§ **Try it**
Which lines of the data hold the word "each"? Copy all of them.

** Source data follows **

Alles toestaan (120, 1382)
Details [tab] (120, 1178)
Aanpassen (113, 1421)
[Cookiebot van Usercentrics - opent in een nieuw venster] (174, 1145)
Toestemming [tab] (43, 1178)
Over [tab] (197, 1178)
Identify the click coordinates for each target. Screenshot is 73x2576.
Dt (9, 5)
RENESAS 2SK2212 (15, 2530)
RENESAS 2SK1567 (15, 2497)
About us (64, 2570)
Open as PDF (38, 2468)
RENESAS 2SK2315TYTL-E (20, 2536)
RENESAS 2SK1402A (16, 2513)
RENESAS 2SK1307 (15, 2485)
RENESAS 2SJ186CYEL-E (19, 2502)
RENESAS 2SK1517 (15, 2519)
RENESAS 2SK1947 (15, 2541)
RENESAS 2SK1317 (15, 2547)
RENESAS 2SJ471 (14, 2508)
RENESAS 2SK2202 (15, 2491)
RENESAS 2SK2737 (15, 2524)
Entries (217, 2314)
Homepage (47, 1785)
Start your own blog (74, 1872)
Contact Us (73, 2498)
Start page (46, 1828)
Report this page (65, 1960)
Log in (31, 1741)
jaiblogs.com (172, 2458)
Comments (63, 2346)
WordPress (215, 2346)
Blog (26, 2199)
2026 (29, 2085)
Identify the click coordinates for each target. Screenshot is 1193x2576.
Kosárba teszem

** End of Source data **

§ **Output below**
Identify the click coordinates for each target. Screenshot is 73x2576.
Identify the click coordinates for each target. Screenshot is 1193x2576.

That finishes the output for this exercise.